Document revision date: 19 July 1999
[Compaq] [Go to the documentation home page] [How to order documentation] [Help on this site] [How to contact us]
[OpenVMS documentation]

Guidelines for OpenVMS Cluster Configurations


Previous Contents Index

7.7 Creating a Cluster with a Shared FC System Disk

To configure nodes in an OpenVMS Cluster system, you must execute the CLUSTER_CONFIG.COM (or CLUSTER_CONFIG_LAN.COM) command procedure. (You can run either the full version, which provides more information about most prompts, or the brief version.)

For the purposes of CLUSTER_CONFIG, a shared Fibre Channel (FC) bus is treated like a shared SCSI bus, except that the allocation class parameters do not apply to FC. The rules for setting node allocation class and port allocation class values remain in effect when parallel SCSI storage devices are present in a configuration that includes FC storage devices.

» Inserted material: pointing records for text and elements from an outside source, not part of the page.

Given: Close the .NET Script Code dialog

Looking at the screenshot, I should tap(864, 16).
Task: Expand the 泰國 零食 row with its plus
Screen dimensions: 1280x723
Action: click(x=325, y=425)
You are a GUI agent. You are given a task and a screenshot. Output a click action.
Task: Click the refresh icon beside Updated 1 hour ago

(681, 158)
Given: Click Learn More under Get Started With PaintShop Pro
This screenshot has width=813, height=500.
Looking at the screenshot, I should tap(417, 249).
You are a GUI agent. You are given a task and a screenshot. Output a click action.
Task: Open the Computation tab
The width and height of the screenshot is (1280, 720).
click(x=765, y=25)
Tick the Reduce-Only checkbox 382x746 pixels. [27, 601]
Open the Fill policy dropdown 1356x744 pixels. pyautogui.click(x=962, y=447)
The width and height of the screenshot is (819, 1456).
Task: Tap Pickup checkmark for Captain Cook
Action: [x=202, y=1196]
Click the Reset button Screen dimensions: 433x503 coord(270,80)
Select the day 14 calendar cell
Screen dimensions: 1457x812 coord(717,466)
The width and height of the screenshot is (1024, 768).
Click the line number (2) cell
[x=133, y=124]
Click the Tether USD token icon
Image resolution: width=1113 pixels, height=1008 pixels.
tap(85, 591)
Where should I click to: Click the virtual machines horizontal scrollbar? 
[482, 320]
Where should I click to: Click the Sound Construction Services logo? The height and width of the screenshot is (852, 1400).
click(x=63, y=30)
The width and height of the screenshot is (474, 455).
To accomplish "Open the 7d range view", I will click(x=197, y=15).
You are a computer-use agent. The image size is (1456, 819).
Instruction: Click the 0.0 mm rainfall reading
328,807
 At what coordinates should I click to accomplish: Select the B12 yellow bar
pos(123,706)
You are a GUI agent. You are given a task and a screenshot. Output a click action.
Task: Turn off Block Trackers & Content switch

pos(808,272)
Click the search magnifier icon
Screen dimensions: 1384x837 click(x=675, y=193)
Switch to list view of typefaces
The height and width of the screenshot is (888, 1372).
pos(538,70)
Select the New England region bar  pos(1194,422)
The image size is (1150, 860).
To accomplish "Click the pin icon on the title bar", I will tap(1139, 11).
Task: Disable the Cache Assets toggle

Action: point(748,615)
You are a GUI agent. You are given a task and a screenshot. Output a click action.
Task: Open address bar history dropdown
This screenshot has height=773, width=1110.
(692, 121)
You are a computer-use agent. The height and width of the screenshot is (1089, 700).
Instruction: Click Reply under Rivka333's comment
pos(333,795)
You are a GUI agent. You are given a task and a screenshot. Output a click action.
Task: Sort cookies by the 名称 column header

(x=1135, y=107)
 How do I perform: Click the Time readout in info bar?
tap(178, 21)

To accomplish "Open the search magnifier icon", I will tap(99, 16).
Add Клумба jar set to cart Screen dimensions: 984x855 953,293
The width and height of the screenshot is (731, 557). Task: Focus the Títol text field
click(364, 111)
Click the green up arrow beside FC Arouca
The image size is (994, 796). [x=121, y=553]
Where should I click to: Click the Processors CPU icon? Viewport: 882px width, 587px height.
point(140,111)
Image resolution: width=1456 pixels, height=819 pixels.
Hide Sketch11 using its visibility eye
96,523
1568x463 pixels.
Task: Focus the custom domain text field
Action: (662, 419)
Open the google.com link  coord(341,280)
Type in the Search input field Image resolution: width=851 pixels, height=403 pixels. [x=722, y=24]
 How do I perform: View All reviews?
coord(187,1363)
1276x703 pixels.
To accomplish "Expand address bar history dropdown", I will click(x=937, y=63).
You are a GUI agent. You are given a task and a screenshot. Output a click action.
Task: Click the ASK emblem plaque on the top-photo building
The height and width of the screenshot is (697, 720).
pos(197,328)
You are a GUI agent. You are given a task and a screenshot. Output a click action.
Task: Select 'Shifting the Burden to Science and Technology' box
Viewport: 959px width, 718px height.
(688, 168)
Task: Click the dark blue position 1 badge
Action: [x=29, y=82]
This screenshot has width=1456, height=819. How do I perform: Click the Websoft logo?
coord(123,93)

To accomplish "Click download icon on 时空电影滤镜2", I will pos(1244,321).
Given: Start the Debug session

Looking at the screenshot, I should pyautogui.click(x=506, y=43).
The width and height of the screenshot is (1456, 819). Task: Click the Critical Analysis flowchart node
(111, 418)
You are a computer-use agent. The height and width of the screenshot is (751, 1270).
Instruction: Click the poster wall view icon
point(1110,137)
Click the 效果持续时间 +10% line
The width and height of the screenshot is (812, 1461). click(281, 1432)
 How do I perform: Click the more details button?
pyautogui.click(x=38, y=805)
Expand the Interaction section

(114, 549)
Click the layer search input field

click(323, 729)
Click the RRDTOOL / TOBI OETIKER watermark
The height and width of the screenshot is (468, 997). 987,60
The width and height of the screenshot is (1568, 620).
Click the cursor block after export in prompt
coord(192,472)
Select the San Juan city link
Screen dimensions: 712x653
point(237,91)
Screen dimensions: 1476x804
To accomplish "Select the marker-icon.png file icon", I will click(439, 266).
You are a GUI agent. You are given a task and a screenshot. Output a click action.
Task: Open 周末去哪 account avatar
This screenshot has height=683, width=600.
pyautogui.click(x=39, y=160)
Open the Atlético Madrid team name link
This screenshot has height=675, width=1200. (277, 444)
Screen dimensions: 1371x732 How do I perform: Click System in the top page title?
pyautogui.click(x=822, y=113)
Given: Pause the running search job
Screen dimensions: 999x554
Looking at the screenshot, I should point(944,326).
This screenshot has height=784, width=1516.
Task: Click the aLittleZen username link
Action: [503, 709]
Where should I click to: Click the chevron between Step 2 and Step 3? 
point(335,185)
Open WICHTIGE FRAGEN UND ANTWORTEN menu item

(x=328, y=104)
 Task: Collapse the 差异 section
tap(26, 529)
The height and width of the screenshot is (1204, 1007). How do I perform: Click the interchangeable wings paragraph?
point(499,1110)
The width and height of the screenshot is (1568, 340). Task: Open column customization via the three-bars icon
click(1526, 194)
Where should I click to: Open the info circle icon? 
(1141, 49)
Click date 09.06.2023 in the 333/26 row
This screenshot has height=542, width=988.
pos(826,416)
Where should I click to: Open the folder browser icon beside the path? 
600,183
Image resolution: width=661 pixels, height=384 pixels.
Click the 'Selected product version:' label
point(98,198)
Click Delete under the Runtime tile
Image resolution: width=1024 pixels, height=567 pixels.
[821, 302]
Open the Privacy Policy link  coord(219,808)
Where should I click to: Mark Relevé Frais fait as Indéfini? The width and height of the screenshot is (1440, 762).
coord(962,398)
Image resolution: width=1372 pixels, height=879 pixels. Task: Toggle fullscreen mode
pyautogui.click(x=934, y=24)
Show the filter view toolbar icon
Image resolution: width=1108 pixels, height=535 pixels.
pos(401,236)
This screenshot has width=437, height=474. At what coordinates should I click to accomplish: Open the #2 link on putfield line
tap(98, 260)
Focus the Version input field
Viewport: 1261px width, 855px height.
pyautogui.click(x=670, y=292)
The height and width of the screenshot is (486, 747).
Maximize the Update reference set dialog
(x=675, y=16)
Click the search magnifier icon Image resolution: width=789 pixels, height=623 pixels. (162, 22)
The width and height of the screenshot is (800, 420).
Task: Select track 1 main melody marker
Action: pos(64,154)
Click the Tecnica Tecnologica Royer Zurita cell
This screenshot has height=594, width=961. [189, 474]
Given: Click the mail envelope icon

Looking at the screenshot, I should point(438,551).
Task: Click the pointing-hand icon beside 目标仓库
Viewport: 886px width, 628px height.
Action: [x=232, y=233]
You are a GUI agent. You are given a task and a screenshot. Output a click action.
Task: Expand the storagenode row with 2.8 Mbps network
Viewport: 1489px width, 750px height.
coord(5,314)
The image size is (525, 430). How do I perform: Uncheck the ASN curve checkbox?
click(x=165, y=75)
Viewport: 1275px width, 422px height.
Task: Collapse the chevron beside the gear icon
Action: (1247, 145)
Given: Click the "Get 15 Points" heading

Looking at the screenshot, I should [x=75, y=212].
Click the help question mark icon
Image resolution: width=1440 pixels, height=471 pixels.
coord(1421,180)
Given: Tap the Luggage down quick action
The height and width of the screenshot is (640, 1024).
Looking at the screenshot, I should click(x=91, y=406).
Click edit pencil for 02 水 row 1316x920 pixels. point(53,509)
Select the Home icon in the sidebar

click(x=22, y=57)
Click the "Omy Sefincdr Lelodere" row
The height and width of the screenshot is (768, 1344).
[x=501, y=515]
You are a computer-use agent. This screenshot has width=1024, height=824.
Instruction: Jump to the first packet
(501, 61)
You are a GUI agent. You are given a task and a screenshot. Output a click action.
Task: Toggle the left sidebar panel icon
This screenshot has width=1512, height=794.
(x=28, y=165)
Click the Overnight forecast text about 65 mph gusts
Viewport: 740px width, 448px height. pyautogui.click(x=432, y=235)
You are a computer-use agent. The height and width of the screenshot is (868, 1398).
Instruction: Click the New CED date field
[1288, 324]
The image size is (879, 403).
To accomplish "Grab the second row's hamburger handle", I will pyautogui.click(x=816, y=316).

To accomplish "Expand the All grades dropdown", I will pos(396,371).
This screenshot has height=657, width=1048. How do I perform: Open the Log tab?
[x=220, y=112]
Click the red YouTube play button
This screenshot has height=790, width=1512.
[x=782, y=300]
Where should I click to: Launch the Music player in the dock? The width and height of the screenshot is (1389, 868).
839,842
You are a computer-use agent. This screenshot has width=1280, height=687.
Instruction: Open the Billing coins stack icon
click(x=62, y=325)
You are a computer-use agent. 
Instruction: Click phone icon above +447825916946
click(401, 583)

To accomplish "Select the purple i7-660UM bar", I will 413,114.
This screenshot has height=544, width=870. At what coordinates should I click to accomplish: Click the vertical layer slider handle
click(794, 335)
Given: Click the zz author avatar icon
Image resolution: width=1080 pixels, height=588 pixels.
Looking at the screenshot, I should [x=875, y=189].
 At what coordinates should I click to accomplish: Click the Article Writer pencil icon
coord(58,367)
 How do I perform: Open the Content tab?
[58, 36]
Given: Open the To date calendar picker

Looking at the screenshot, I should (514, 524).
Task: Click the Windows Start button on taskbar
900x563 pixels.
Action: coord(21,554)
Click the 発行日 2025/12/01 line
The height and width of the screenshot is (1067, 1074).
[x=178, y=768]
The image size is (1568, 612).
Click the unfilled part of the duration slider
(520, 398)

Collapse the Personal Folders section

To configure a new OpenVMS Cluster system, you must first enable clustering on a single, or standalone, system. Then you can add additional nodes to the cluster.

Example 7-10 shows how to enable clustering using CLUSTER_CONFIG_LAN_BRIEF.COM on a standalone node called FCNOD1. At the end of the procedure, FCNOD1 reboots and forms a one-node cluster.

Example 7-11 shows how to run CLUSTER_CONFIG_LAN_BRIEF.COM on FCNOD1 to add a second node, called FCNOD2, to form a two-node cluster. At the end of the procedure, the cluster is configured to allow FCNOD2 to boot off the same FC system disk as FCNOD1.

The following steps are common to both examples:

  1. Select the default option [1] for ADD.
  2. Answer Yes when CLUSTER_CONFIG_LAN.COM asks whether there will be a shared SCSI bus. SCSI in this context refers to FC as well as to parallel SCSI.
    The allocation class parameters are not affected by the presence of FC.
  3. Answer No when the procedure asks whether the node will be a satellite.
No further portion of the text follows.